After hundreds of years of suffering broken treaties, forced relocation and some of the country's severest destitution, a few tribes are gaining economic independence for the first time. Among the gambling-financed successes are two new schools on the Mille Lacs reservations of the Ojibwa Indians in Minnesota, built with $6 million from the tribe's two casinos. No state or federal money was used.
At the hearing, Trump, author of "The Art of the Deal," inartistically dealt himself out of the game with such overblown claims that the "mob will get everything it wants" from Indian casinos that now operate in 18 states. That was not the disinterested view of others who testifed: officials from the organized crime division of the FBI, the criminal division of the Justice Department and the criminal investigation bureau of the IRS. None offered evidence that the bizarre claims of Trump were sound.
The Justice Department attorney put it as firmly as if he were holding a hand with four aces and a wild deuce: "I emphasize that the belief held by some that Indian gaming operations are rife with serious criminality is not established by the data currently available. . . . To date there has not been a widespread or successful effort by organized crime to infiltrate Indian gaming operations."
Trump, ignoring that, devoted much of his testimony to bad-mouthing Indians and their casinos, as well as lecturing committee members for their closed minds and passing the "ridiculous" 1988 law. Trump also provided the morning's most memorable laughter: "No one's more for the Indians than Donald Trump." That drew snickers and yeah-right glances from tribal members in the audience.
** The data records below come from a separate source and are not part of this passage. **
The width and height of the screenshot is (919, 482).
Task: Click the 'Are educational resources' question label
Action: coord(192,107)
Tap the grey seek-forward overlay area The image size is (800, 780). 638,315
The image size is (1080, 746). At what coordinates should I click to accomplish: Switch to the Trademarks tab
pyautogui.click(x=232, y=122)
Rep. George Miller, the California Democrat who is chairman of the full Natural Resources Committee, listened patiently to Trump's ranting until he could take no more: "In my 19 years in Congress, I've never heard more irresponsible testimony." He argued that Indian gaming is highly regulated by federal law, state compacts and layers of federal and state surveillance of contracts and permits, plus accountants tracking the money, plus the tribes' own watchfulness in keeping out organized crime. The handle of Indian gaming in 1992 was less than 5 percent nationally, while that of Atlantic City and Las Vegas-type casinos was more than 75 percent.
There is also the question of how many Cosa Nostra mobsters and budding godfathers want to leave the pizza joints of Queens and Brooklyn for the wild living in, say, the north woods of Minnesota or Wisconsin where some tribes are operating.
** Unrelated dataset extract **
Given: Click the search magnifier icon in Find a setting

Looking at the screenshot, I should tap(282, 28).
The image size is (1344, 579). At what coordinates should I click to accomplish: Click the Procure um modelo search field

Just what John Gotti and the boys always dreamed of -- a cabin in the woods, nature trails and some books by Chief Seattle.
At the hearing, Trump was trumped by Rep. Bill Richardson (D), the subcommittee chairman from New Mexico who asked the world's largest casino operator why he wasn't reporting all the organized crime activity he is so sure of to the feds. A pinned Trump answered: "That's not my job."
Of course not. Trump has grander toil: protecting the fun and profit of his gaming places. He sees tribal casinos as economic threats: "An Indian casino operation in northern New Jersey would be the economic death knell to Atlantic City."
In other words, Trump fears competition. To block it, this monopolist is waging his own Indian war: Smear the tribes with the taint of the mob.
Custer had his own last stand. In Washington, Trump may have had his last smear. At the hearing, he was routed -- by facts.